Despite the general view that antidepressants may increase the rate of mood conversion episodes in bipolar disorder, clinicians continued to prescribe antidepressants for bipolar II depression. Results from the National Disease and Therapeutic Index study indicate that antidepressant medications are more widely prescribed than mood stabilizers for bipolar II depression.24
We present efficacy and mood conversion rates during initial fluoxetine monotherapy of bipolar II major depressive episode. We hypothesized that there would be a statistically significant and clinically meaningful reduction in depressive symptoms over time without an appreciable increase in mood conversion episodes during fluoxetine monotherapy.
Outpatients 18 years or older with a Diagnostic and Statistical Manual of Mental Disorders, Fourth Edition (DSMIV) Axis I diagnosis of bipolar II disorder and current major depressive episode with a 17-item Hamilton Depression Rating (HAM-D)25 score of 16 or greater were enrolled. Patients with a comorbid Axis I diagnosis other than depression were not excluded if the comorbid condition did not constitute the primary disorder. Exclusion criteria were a history of mania or psychosis, substance abuse or dependence within the preceding 3 months, nonresponse to fluoxetine within the current depressive episode, or sensitivity to fluoxetine. Other exclusion criteria were the presence of an unstable medical condition, being pregnant or nursing, serum thyrotropin level > 5 μIU per ml, presence of hepatic or renal insufficiency, dementia, malignancy, or concurrent use of psychotropic drugs or chemotherapy.
Patients provided written informed consent in accordance with the ethical standards of the institutional review board of the University of Pennsylvania. The study was conducted using the Good Clinical Practice guidelines with oversight by the local Office of Human Research and an independent Data & Safety Monitoring Board. A psychiatric history was obtained using the Structured Diagnostic Interview for DSM-IV format.26 A medical history, physical examination, and laboratory evaluation (including complete blood count; electrolyte, hepatic, renal, and thyroid panels; pregnancy test in women; urinalysis; illicit drug screen; and electrocardiogram) were performed. Estimates of the number of prior depressive and hypomanic episodes were obtained as defined by DSM-IV criteria.
Patients receiving ineffective or partially effective antidepressant therapy before enrolling in the trial had their medication discontinued for 7 days or more (14 days for monoamine oxidase inhibitor therapy) before starting fluoxetine mono-therapy. The purpose of this lead-in period was to avoid potential interaction between fluoxetine and prior psychotropic medication.

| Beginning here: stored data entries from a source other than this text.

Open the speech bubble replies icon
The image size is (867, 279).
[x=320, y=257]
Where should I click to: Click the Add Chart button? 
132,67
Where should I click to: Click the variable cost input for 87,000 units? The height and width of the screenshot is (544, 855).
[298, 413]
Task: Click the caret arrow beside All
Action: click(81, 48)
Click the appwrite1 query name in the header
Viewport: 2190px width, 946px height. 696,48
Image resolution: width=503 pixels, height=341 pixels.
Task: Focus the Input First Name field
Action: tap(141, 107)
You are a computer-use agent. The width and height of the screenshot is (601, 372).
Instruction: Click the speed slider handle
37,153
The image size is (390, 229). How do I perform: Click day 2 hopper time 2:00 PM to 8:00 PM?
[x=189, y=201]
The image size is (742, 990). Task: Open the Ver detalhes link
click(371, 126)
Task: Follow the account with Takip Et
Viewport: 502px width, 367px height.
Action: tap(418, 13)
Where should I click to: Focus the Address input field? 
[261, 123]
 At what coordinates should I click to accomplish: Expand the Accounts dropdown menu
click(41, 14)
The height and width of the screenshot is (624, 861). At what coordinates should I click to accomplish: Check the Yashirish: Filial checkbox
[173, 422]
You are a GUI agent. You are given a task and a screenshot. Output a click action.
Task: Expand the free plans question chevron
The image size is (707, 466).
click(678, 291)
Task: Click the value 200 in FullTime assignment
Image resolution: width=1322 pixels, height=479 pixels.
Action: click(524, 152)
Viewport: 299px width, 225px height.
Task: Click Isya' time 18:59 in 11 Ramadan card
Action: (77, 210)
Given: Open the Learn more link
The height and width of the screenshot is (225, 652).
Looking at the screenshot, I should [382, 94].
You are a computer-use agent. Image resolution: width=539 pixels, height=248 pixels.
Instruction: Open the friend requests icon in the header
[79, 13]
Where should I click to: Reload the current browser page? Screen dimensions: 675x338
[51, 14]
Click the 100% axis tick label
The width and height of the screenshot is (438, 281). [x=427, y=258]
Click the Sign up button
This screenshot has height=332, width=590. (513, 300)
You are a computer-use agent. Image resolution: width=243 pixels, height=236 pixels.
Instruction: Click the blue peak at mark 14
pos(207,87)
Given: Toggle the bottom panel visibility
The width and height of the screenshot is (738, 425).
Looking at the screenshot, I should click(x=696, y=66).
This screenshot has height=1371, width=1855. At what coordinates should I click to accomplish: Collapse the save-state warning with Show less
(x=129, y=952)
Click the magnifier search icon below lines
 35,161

Structured ratings of the 28-item HAM-D and Young Mania Rating Scale (YMRS)27 were obtained by a study doctor or nurse. Symptom ratings were obtained with attribution as to the origin of the symptom. For example, insomnia could be recorded on the HAM-D scale as a depressive symptom or recorded on the YMRS as a hypomanic symptom. It could be simultaneously recorded on both rating instruments as a mixed episode symptom if the evaluator attributed the insomnia to both depression and hypomania. This rating method sometimes resulted in baseline YMRS scores that were greater than zero. This procedure has previously been used in bipolar depression trials as a “real-world” mean of distinguishing mood conversion episodes from depressive symptom.14–16,28
Fluoxetine monotherapy was initiated at 20 mg daily and increased by 10 to 20 mg every other week to a maximum dose of 80 mg daily by week 6 of treatment. The dose could be reduced to a minimum of 10 mg daily, depending on response and tolerability. Participation of patients unable to tolerate 10 mg daily was discontinued from the trial. Remission was defined as a 50% or greater reduction in baseline HAM-D score plus a final HAM-D score of 8 or less at treatment week 6, 8, or 10, which was maintained for 2 additional weeks of consolidation therapy. Response was defined as a 50% or greater reduction in baseline HAM-D score by treatment week 10, with a final HAM-D score of 9 or greater. Nonresponse was defined as less than 50% reduction in baseline HAM-D score by treatment week 10. (Because it was not always possible to obtain outcome assessments within the designated 12-week study window, several patients received fluoxetine monotherapy for up to 14 weeks.)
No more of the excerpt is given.